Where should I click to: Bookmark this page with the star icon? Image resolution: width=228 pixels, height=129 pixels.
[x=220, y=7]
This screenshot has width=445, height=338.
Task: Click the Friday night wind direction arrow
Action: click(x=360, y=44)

.....

__THE PROBLEM__.
Take the material above and set it down again exactly.

__OUTPUT BELOW__.
Where should I click to: Bookmark this page with the star icon? Image resolution: width=228 pixels, height=129 pixels.
[x=220, y=7]
This screenshot has width=445, height=338.
Task: Click the Friday night wind direction arrow
Action: click(x=360, y=44)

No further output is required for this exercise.